Der Straßenplan des Geometers wich im Bereich der alten bäuerlichen Siedlungen Lirich und Lippern sowie im nördlichen Dümpten, vor allem jenseits von Mülheimer- und Grenzstraße, vom rechteckigen Straßenmuster ab. Das resultierte aus der Durchsetzungsstärke der Grundbesitzer, aber gleichfalls aus der Zielperspektive des Bürgermeisters. Diese beinhaltete noch 1867 – in Orientierung am Modell der alten Bürgerstadt – eine Unterscheidung zwischen Stadt und Feldmark, in der auch bäuerliche Raumnutzungen akzeptiert wurden. Demnach beschränkte sich die Urbanisierungserwartung der Kommune noch auf ein Drittel des Gemeindegebietes (zwischen Mülheimer Straße, Duisburger Straße und Grenzstraße), so dass die Vereinbarkeit von Industrie, Stadt und Landwirtschaft vorübergehend möglich schien. Doch schon 1869 teilte Bestgen das gesamte Gemeindegebiet jenseits der Chausseen in ein zwar grobmaschiges, aber ebenfalls rechteckiges Straßennetz ein, womit die gesamte Bürgermeisterei für städtische Bodennutzungen erschlossen wurde.90 Dies ermöglichte ungehinderten Wohnungsbau. Hier trafen sich die Interessen der JHH mit denen der Lipperner Gemeinheitsberechtigten, die über Immobilienbesitz östlich der Mülheimer Chaussee auch außerhalb der Innenstadt an der Stadtwerdung partizipieren wollten.

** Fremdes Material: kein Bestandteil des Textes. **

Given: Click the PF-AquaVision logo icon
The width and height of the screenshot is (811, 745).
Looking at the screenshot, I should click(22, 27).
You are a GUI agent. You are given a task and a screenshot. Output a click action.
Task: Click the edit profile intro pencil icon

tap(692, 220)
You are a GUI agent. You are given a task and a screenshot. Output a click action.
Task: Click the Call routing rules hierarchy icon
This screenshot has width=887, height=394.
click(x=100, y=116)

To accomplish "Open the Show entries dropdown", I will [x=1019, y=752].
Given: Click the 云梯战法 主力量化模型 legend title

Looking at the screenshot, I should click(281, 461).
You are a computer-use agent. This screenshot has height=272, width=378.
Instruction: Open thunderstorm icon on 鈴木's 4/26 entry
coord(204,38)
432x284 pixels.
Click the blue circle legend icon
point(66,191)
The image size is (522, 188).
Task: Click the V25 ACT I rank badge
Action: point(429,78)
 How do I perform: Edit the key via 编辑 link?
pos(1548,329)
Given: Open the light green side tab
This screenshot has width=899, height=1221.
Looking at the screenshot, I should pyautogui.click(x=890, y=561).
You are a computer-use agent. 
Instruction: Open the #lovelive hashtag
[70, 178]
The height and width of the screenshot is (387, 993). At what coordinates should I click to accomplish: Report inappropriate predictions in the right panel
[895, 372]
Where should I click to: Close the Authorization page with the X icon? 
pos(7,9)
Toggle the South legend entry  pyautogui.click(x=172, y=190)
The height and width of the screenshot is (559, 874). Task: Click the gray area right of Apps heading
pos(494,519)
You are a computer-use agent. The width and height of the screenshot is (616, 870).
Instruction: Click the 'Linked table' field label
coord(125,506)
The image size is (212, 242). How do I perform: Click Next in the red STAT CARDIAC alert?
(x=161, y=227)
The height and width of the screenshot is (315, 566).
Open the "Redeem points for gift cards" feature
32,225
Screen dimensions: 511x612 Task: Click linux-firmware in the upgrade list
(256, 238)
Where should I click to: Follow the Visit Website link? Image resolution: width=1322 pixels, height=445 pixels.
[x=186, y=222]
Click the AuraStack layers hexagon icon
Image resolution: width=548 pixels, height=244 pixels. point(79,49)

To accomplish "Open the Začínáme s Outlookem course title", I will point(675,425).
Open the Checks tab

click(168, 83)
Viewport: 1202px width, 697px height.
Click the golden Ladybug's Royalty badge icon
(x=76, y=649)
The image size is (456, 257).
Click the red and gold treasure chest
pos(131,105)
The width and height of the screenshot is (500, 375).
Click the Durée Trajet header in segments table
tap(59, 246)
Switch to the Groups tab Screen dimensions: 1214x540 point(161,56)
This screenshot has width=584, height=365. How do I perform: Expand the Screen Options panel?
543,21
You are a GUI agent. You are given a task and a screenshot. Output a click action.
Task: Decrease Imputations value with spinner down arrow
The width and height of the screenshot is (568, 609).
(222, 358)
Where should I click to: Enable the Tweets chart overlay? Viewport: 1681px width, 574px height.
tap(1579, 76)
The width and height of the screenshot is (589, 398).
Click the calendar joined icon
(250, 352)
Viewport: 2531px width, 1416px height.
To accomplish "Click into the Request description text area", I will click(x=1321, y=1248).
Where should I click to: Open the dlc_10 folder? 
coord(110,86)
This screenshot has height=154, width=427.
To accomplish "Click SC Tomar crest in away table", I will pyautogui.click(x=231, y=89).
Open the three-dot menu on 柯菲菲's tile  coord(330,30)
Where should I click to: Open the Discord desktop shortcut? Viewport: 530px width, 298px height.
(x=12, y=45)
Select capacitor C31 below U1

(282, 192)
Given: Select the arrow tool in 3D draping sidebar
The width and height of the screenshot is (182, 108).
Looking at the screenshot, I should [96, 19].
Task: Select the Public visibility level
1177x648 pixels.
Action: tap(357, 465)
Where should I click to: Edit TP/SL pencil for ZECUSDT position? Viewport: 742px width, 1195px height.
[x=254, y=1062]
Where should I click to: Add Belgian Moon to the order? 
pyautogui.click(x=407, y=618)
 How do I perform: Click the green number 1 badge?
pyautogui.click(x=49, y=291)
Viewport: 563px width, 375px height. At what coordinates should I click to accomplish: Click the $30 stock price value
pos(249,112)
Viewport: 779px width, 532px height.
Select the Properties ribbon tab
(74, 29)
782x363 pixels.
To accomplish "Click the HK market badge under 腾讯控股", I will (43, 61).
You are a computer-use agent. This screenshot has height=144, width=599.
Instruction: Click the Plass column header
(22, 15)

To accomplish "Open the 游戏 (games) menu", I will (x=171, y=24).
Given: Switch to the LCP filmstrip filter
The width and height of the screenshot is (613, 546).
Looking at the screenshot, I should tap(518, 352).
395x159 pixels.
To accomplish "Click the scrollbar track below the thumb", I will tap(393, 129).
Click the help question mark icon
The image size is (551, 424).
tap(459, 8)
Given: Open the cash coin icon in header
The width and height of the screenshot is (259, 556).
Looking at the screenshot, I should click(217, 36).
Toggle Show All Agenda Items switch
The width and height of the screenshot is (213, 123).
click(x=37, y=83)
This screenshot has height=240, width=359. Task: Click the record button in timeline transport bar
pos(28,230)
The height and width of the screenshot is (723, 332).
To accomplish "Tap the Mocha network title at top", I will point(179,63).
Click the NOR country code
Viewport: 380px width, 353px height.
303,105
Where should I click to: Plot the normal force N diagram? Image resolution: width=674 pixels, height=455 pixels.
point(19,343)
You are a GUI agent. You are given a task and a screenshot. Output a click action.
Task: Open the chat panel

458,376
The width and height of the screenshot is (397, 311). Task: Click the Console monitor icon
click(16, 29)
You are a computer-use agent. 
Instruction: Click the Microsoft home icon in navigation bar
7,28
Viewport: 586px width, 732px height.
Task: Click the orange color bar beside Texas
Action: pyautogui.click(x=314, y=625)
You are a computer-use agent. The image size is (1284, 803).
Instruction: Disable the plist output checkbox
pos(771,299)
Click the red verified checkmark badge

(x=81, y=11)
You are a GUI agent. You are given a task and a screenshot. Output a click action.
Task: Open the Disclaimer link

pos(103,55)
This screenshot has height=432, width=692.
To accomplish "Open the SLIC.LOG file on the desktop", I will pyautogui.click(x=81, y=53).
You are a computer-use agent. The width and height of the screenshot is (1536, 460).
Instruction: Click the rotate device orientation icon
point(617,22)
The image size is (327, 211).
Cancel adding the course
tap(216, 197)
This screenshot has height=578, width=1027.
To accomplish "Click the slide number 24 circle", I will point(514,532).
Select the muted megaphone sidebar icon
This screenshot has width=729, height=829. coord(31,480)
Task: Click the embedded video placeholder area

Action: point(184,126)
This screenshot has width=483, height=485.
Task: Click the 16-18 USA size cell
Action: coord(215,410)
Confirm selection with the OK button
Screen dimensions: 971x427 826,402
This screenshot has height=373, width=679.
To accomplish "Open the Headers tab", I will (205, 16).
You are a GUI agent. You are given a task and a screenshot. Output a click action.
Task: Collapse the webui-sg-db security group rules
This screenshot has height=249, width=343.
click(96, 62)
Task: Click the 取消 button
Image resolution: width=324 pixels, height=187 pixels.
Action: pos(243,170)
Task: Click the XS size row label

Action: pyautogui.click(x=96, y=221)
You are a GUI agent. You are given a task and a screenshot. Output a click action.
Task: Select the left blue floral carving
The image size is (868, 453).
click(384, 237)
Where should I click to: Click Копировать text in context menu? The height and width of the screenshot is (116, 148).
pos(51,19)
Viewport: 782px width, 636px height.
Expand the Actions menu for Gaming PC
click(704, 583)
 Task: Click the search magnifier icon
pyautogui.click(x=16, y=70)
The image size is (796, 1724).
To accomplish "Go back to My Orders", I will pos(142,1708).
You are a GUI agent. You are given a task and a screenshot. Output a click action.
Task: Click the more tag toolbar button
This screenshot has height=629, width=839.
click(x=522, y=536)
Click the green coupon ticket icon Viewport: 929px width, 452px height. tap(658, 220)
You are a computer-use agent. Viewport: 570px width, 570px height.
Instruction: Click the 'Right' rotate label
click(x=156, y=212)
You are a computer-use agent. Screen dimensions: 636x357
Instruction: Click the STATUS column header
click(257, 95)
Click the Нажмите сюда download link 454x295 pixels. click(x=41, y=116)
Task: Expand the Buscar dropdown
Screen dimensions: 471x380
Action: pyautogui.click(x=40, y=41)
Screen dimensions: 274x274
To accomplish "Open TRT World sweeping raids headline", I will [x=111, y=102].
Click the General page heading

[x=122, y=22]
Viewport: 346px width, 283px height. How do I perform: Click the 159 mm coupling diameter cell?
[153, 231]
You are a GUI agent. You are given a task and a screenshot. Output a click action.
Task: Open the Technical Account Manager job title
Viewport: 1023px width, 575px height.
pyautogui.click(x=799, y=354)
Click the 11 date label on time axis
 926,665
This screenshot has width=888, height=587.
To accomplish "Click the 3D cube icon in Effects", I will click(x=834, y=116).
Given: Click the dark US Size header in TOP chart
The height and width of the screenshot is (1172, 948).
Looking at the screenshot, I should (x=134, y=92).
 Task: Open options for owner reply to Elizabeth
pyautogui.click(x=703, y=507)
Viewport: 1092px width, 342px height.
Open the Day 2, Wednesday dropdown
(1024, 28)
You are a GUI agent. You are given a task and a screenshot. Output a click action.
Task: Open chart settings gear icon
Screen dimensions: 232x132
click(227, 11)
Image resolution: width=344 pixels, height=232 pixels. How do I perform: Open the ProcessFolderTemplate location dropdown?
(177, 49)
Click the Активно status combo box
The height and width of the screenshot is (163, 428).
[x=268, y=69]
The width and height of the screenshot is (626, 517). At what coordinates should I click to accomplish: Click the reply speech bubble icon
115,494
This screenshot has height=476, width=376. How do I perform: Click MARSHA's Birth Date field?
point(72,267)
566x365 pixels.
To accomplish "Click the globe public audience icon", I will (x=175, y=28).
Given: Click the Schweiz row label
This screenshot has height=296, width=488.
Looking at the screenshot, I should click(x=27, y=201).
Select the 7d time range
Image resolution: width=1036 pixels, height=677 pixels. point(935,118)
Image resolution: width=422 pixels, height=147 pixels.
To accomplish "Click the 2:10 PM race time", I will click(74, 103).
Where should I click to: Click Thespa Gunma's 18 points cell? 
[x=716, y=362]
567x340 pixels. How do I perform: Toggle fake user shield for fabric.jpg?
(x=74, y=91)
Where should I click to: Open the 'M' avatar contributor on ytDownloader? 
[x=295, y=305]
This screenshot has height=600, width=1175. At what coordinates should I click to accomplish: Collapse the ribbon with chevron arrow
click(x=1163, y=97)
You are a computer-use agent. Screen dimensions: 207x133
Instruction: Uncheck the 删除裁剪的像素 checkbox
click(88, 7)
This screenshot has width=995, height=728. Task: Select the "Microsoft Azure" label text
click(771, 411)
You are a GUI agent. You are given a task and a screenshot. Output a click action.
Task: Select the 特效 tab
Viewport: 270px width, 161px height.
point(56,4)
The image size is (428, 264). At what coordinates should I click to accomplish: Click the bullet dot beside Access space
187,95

Nach dem Teilungsbeschluss von 1865 wurde die Privatisierung der vormals gemeinschaftlich genutzten Heidefläche in zwei Teilungs- und Versteigerungsverfahren 1865 und 1867/​69 vollzogen.91 Die Lage der Heidestreifen, die der Einzelne erhielt, bestimmte wie bei Gemeinheitsteilungen üblich das Los. Dieses Verfahren verstetigte das Gewicht der Eingesessenen als Grundbesitzer, wobei neben den Liricher und Lipperner Ansässigen einige Eigentümer der früher geteilten Heidestreifen Alstadens, Styrums und Dümptens große Flächen erwarben. Diesen kam der Entwicklungsvorsprung der südlichen Gemeindeteile in Bahnhofsnähe über schon realisierte Wertsteigerungen des Bodens zugute.

Industrie und Eisenbahn hatten beim Einsetzen der Industrialisierung leicht Flächen aus markengenossenschaftlichem Besitz abkaufen können, da sie für den scheinbar wertlosen Heidegrund hohe Preise zahlten. Im Rahmen der Versteigerungen engagierten sich die Großunternehmen ebenfalls stark. Die JHH begründete ihren umfassenden Bodenbesitz im Nordosten der Stadt, Concordia erwarb Reserveflächen nördlich ihrer Betriebsgelände. Allerdings übte die Industrie auffällige Zurückhaltung beim Erwerb innenstadtnaher Bauareale. Auf diese Weise gestaltete die Industrie die Integration der agrarischen Grundbesitzer in die städtische Gesellschaft aktiv mit. Im Sinne einer Arbeitsteilung von Aufgaben wie Profiten überließ die industrielle Elite der agrarischen Oberschicht die City und den mehrgeschossigen Mietwohnungsbau. Dabei vermitteln die Ratsprotokolle den Eindruck einer bewussten Entscheidung seitens des Industriebürgertums.92 Das begünstigte längerfristig die Verschmelzung der ökonomischen Interessen von Industrie und Grundbesitz in einem komplementären Stadtentwicklungsentwurf, da somit beide Gruppen ökonomische Interessen an der Stadtentwicklung entfalteten.